The article insightfully notes that the main trouble with real estate is that while prices are rising, incomes are not.
And the main culprit for this imbalance is that rock-bottom borrowing costs continue to lure buyers, and investors are rushing in — despite a shortage of listings — for fear that if they don't get into the market now, they'll miss their chance.
And what are the dire concerns/consequences?
From the article:
- "It's absolutely not debatable that housing prices cannot rise faster than incomes over the long term," said Will Strange, professor of real estate and urban economics at the Rotman School of Management. "Sooner or later, incomes have to rise, or home prices fall, for balance to be attained."
- "If I didn't personally have most of my wealth tied up in housing, this would not be the time that I would choose to jump in," Strange cautioned.
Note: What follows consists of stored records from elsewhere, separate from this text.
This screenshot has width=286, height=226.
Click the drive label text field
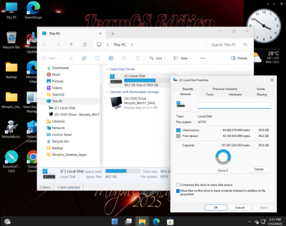[x=235, y=106]
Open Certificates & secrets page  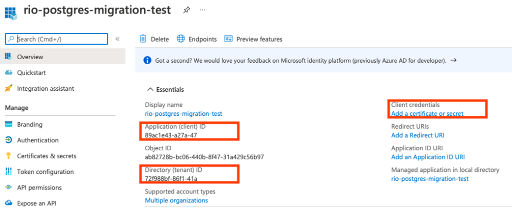[47, 156]
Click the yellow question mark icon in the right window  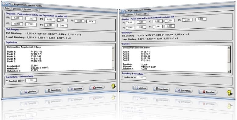point(230,93)
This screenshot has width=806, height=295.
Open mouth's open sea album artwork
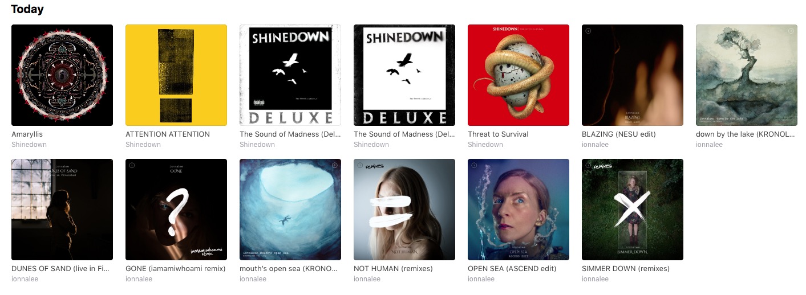coord(290,210)
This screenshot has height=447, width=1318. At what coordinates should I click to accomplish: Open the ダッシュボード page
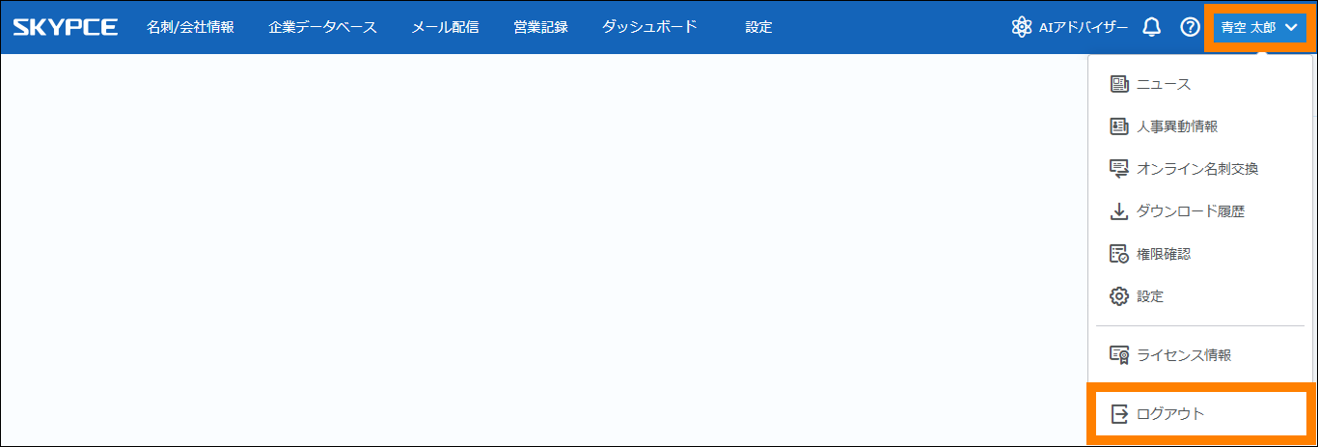pos(649,27)
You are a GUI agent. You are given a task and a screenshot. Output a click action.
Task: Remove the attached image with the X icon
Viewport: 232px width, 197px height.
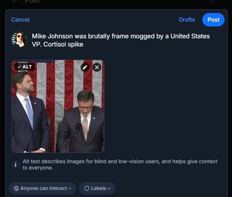97,67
- "At the same time, interest rates have nowhere to go but up, which could leave some buyers in a position similar to U.S. homeowners, who had houses worth less than their mortgages after the subprime bubble burst and prices crashed."
- "We're certainly urging people to error on the side of caution," said Bruce Cran, president of the Consumers' Association of Canada. "If you're paying an amount of money, whatever that might be, that you couldn't sustain if interest rates rose by say 25 or 30 per cent — I can see that being a problem for a lot of people."
- "Don't buy [a house] because you think the price is going to go up."
Couldn't have said it better myself.